[Element and text location data]
== == ==
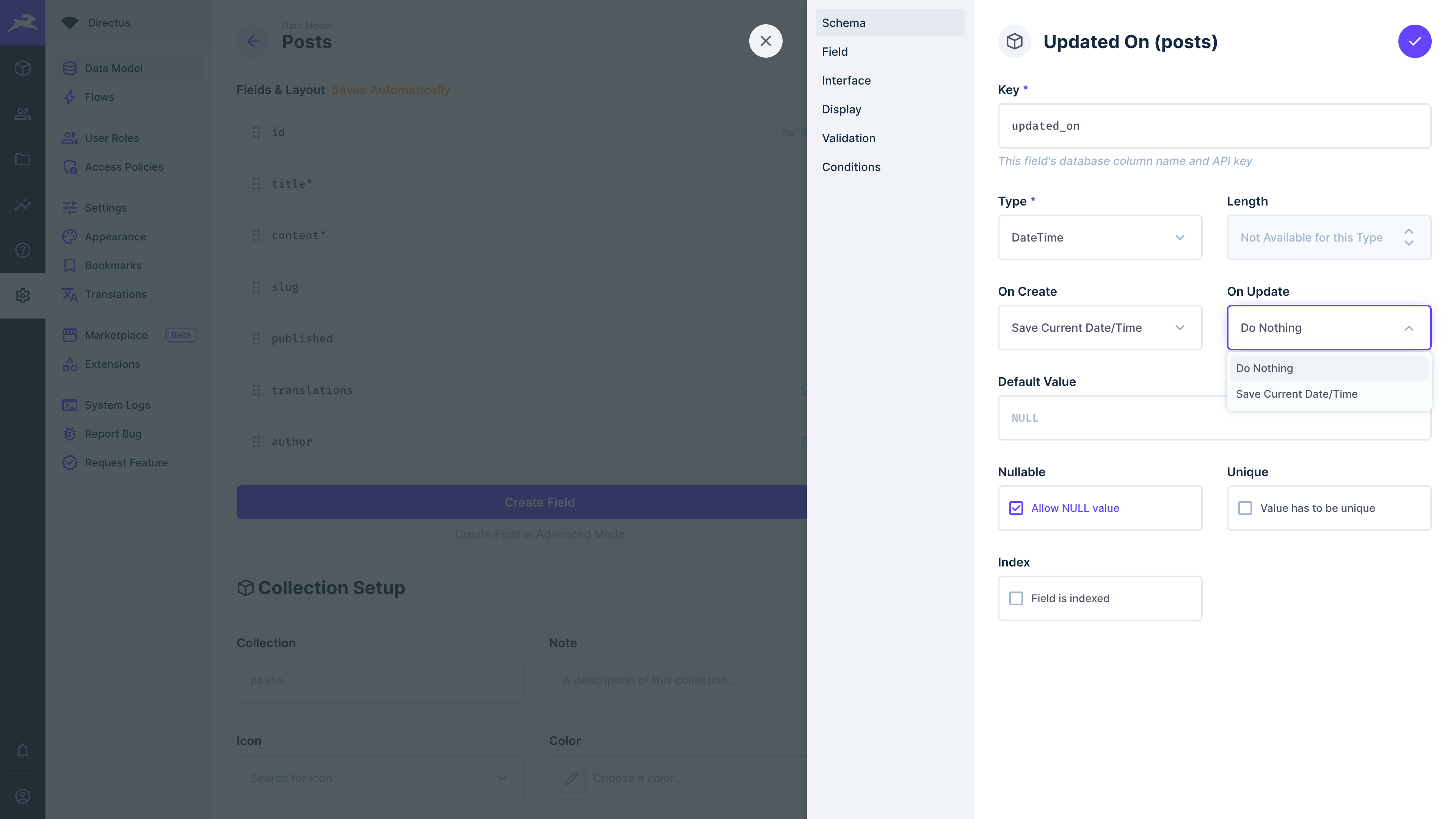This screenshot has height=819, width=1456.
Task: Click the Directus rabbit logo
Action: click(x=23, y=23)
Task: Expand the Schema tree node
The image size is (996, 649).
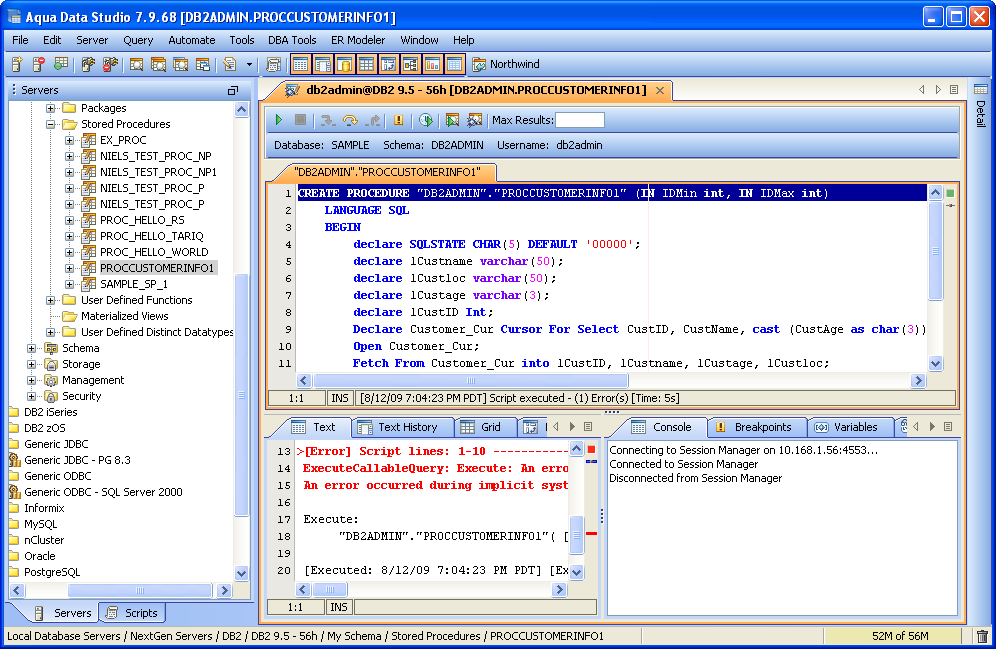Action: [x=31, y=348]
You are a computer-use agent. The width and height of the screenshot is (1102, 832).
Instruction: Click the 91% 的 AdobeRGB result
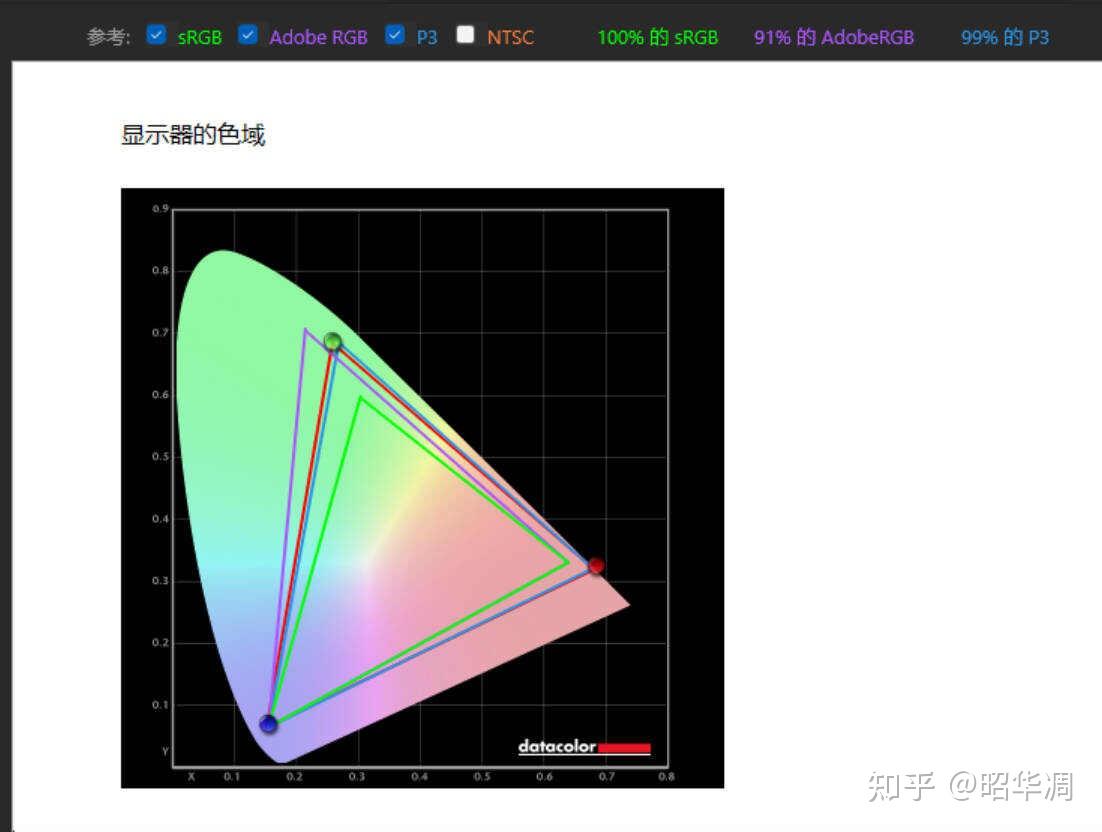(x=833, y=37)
== == ==
**SET TASK**. Please rewrite all of the items above with "Instruction" renamed to "Request" and nothing else altered. Leave out the pictures.

**EXERCISE ANSWER**.
This screenshot has height=819, width=1456.
Task: Click the Directus rabbit logo
Action: click(x=23, y=23)
Task: Expand the Schema tree node
The image size is (996, 649).
Action: [x=31, y=348]
You are a computer-use agent. The width and height of the screenshot is (1102, 832).
Request: Click the 91% 的 AdobeRGB result
(x=833, y=37)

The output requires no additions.